* **Activity**:
This exercise calls for copying every line below that holds the word "agent".

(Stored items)
*** Block opens ***

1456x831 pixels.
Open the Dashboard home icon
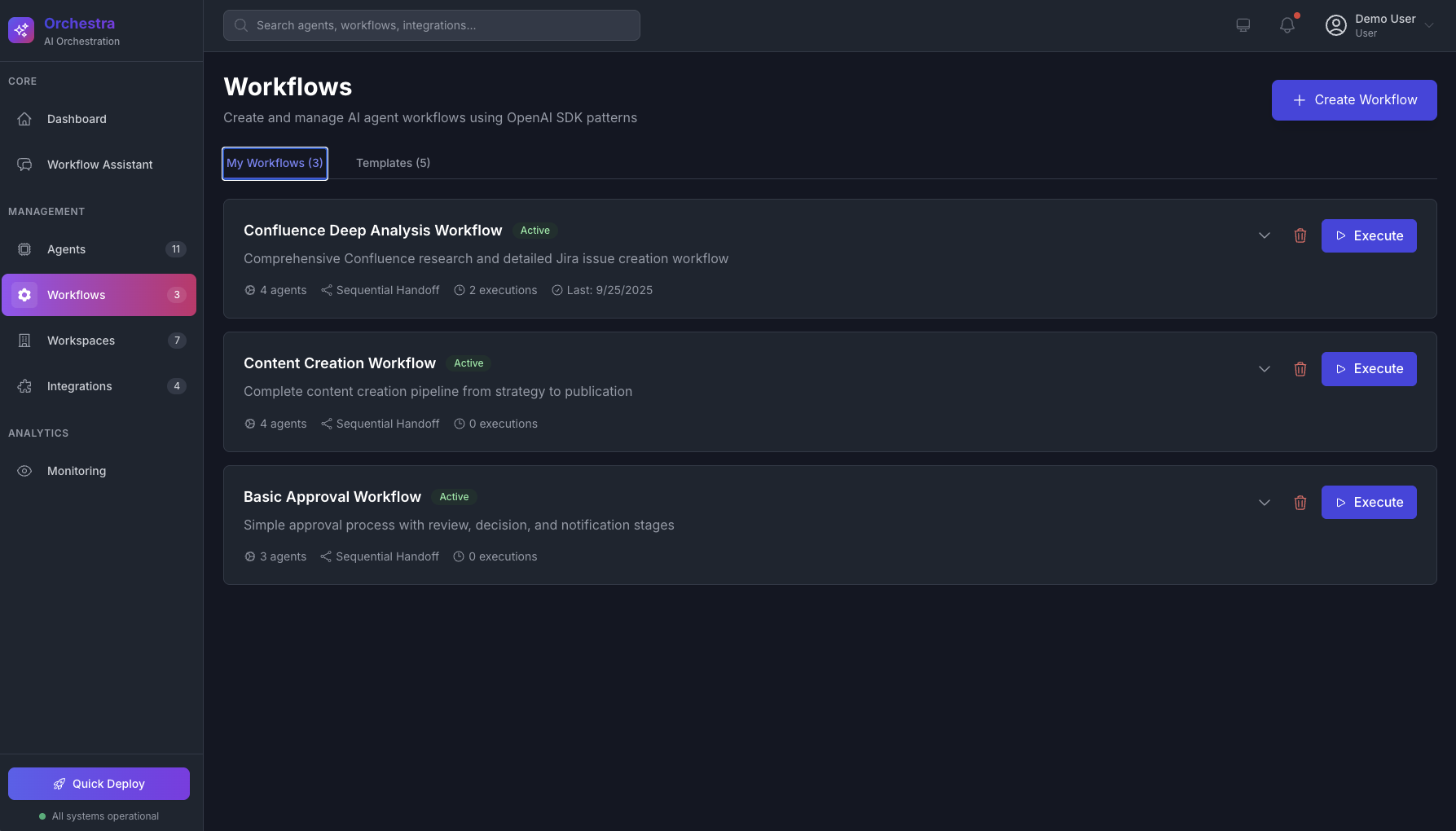tap(24, 119)
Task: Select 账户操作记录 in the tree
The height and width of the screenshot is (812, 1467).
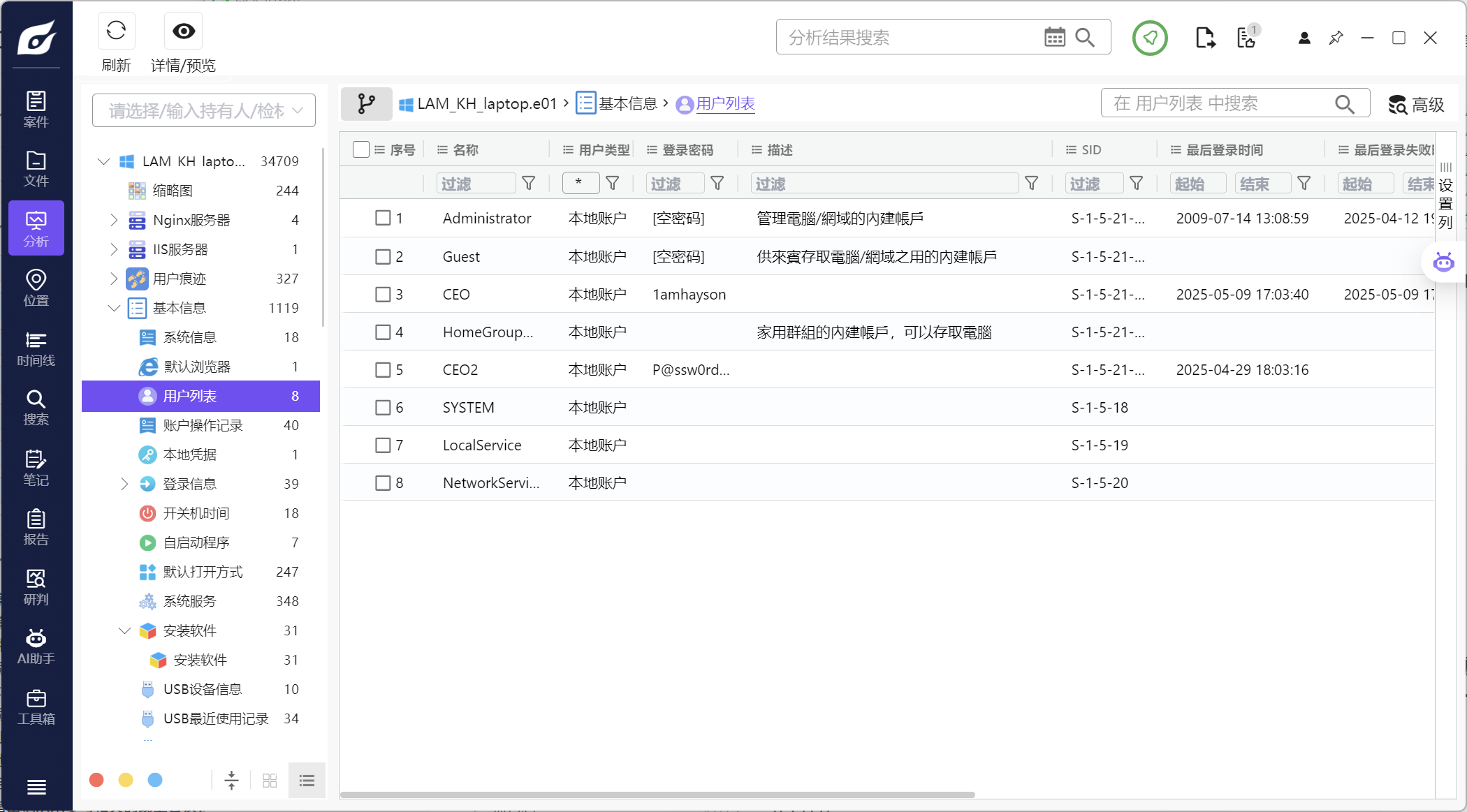Action: [x=203, y=425]
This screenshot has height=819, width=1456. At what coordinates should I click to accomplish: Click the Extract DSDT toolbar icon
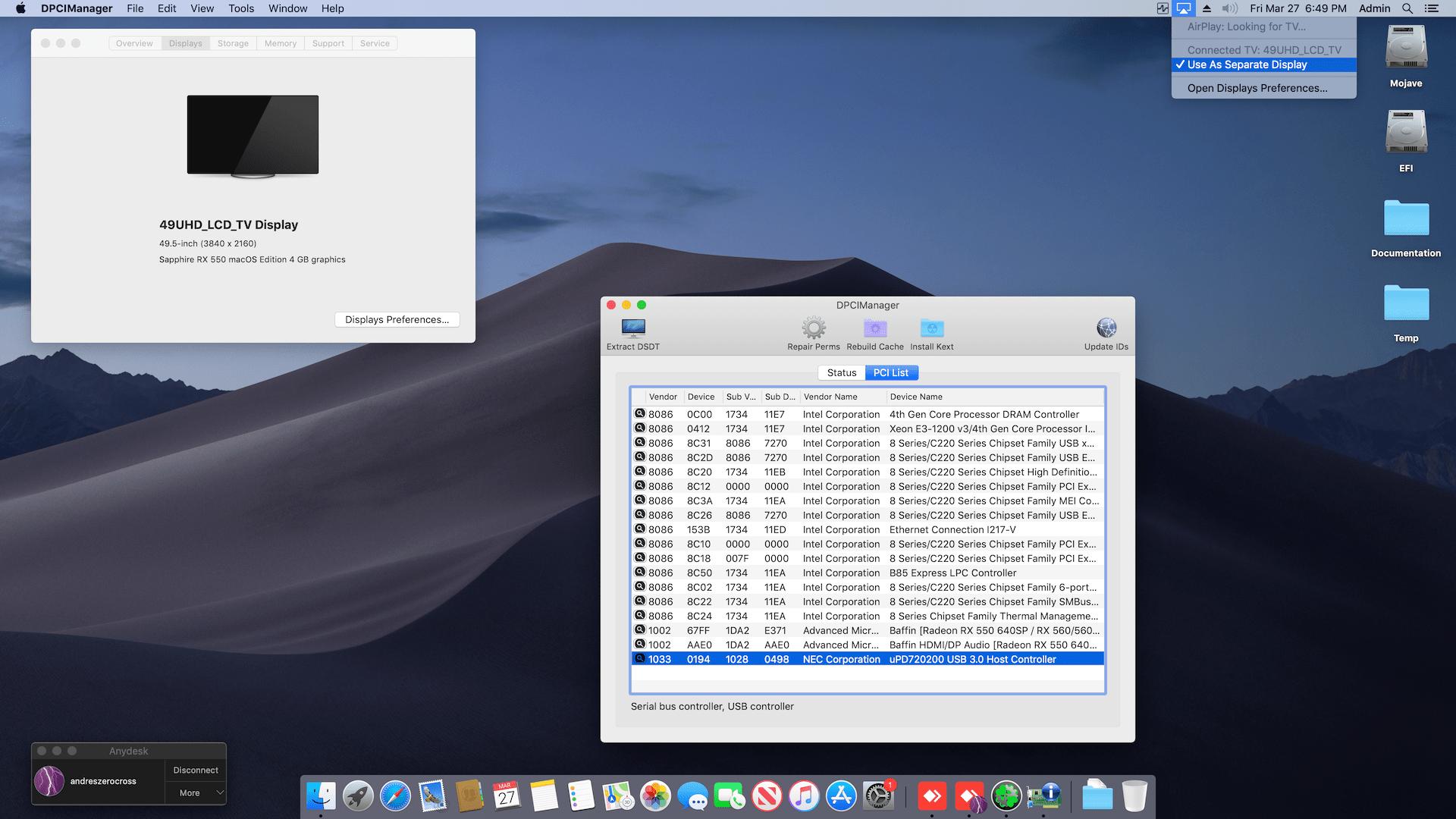tap(632, 328)
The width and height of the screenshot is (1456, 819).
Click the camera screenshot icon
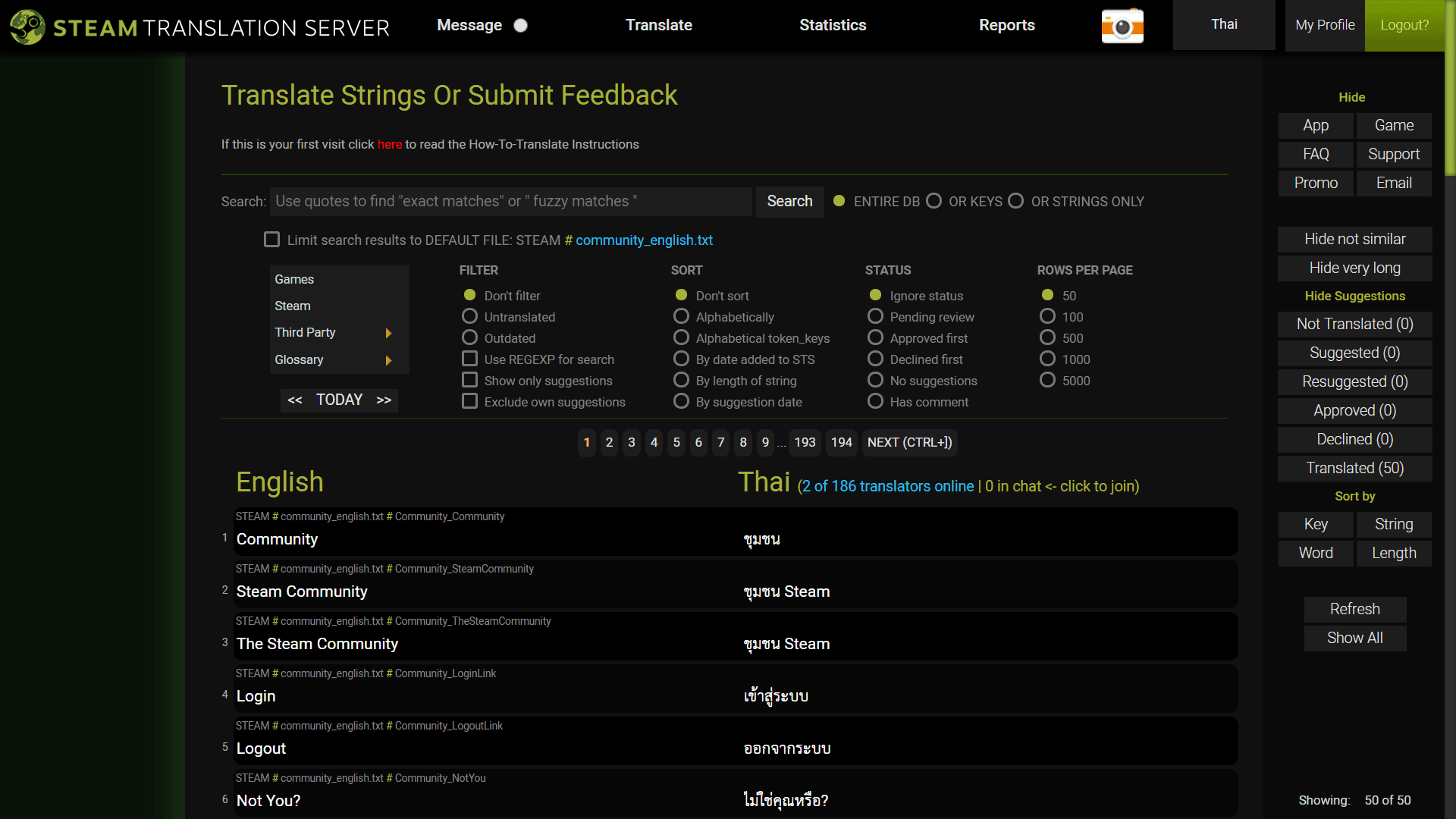coord(1122,26)
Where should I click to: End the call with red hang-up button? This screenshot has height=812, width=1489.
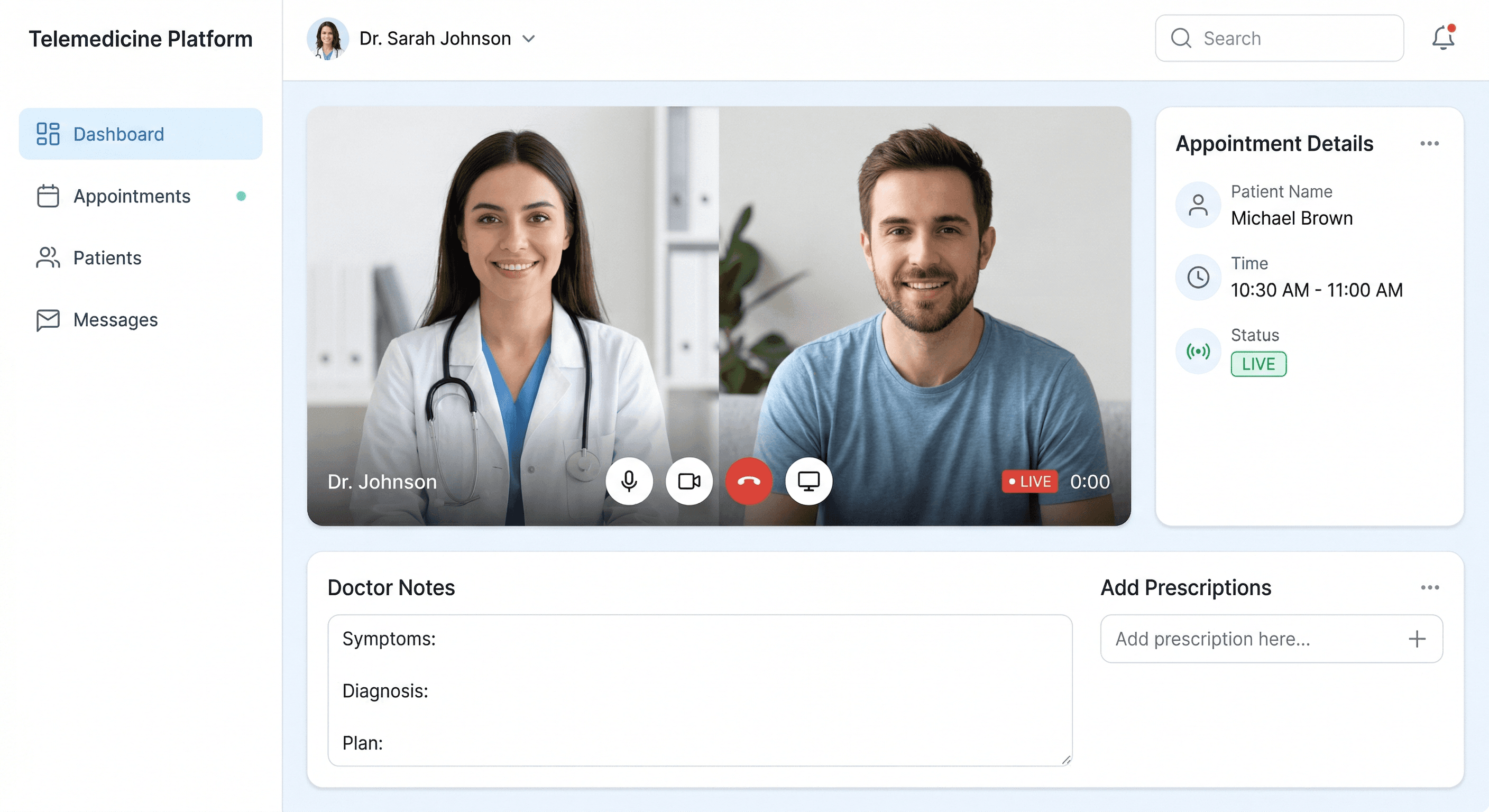click(749, 481)
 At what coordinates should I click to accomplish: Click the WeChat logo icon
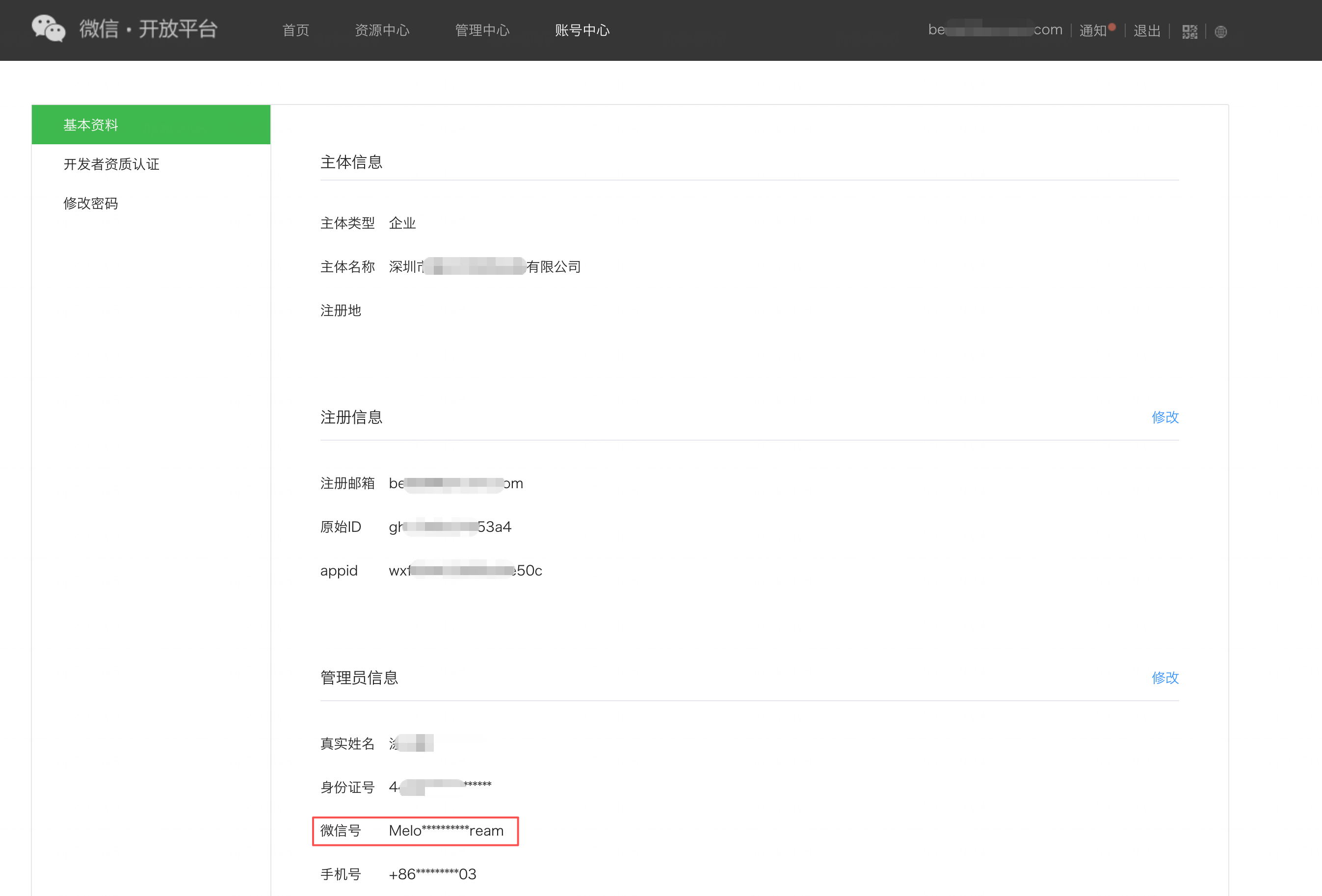click(x=49, y=29)
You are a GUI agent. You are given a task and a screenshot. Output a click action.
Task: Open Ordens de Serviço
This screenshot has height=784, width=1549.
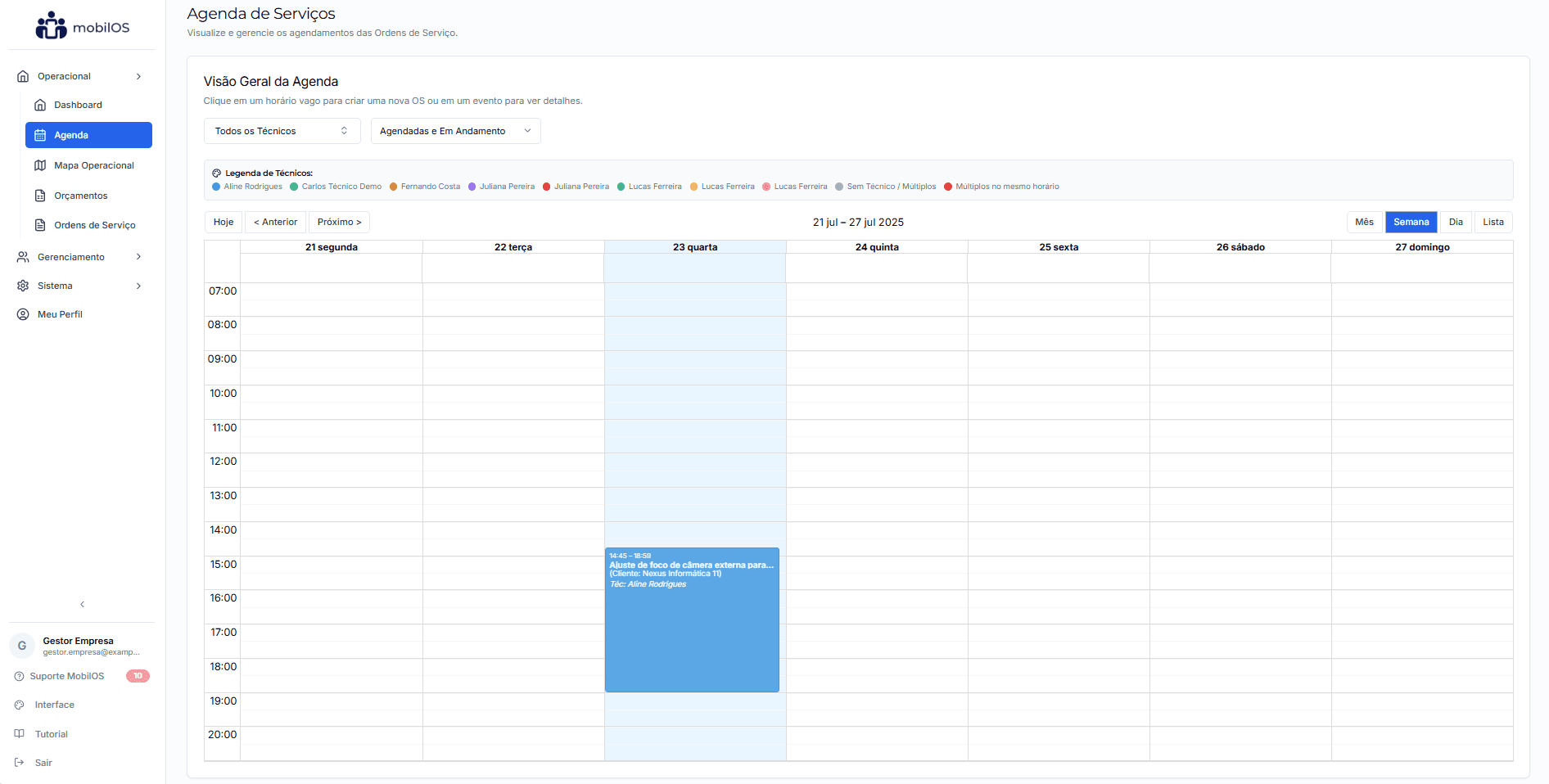(94, 225)
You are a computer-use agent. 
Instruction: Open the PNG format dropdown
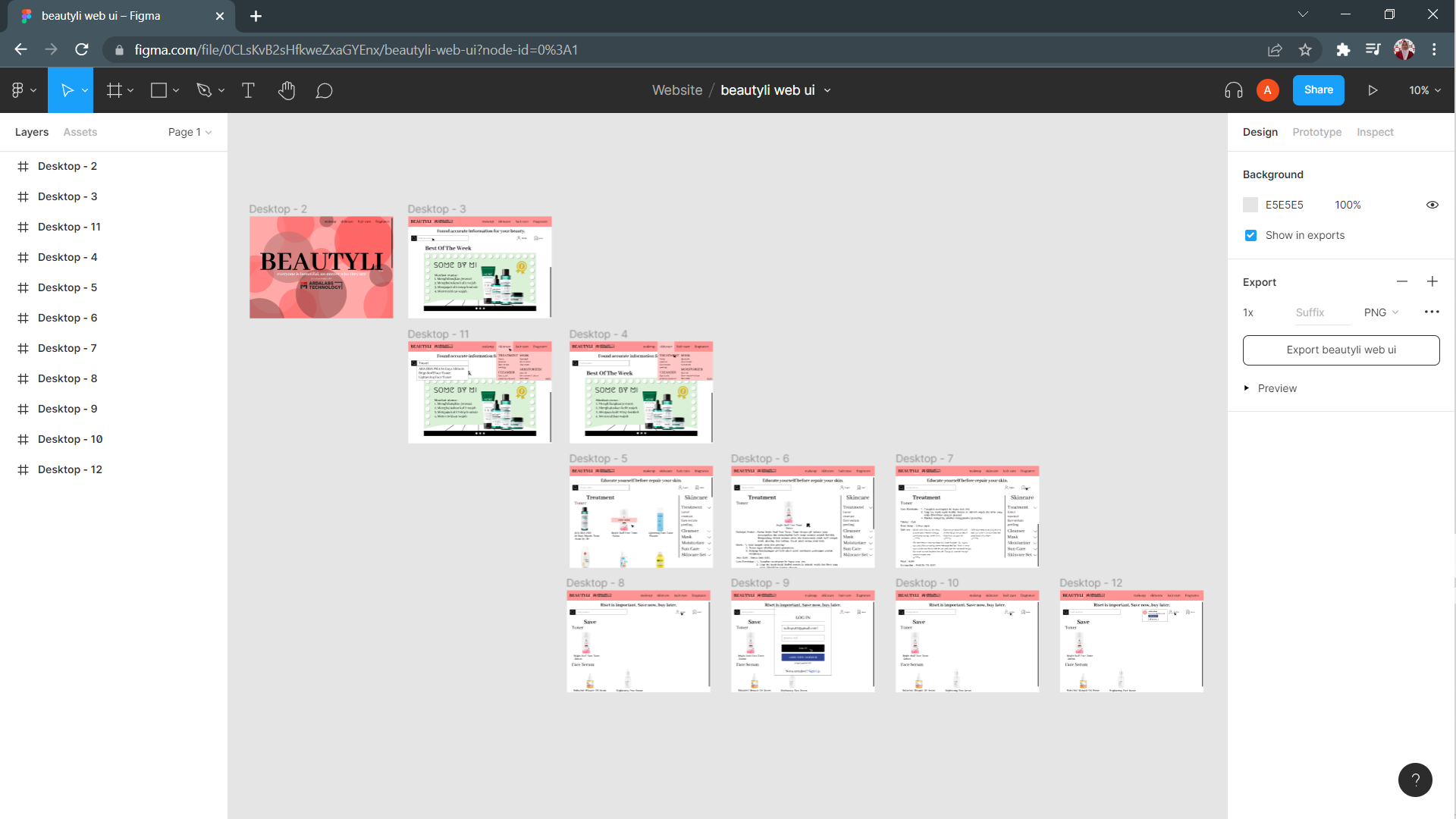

*** Block closes ***

* **Answer space**:
You are a GUI agent. You are given a task and a screenshot. Output a click action.
You are a computer-use agent. 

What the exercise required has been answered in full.